In the entries below, filter for the word "folder" and copy every matching line.

Saved entries
──────

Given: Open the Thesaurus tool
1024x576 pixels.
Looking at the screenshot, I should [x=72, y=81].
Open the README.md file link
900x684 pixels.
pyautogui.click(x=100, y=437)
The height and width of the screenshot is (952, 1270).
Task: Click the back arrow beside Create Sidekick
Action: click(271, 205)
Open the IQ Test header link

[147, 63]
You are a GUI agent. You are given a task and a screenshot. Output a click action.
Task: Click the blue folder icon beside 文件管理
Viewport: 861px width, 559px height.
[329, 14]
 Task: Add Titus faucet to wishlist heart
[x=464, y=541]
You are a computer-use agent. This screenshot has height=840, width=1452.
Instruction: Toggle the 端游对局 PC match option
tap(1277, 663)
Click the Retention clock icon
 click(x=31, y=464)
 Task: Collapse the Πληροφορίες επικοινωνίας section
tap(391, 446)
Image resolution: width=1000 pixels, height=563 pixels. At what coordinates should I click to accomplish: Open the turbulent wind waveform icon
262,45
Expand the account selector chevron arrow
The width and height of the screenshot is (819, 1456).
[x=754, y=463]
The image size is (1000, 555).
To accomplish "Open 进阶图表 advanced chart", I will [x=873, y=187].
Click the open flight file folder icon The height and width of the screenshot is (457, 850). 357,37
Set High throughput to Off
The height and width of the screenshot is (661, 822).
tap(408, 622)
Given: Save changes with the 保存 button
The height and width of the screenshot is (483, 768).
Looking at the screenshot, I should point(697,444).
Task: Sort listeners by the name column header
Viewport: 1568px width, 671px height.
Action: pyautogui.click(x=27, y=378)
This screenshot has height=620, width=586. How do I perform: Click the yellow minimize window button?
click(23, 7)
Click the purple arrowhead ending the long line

──────

● Solution for this task:
Task: Click the blue folder icon beside 文件管理
Click the open flight file folder icon The height and width of the screenshot is (457, 850). 357,37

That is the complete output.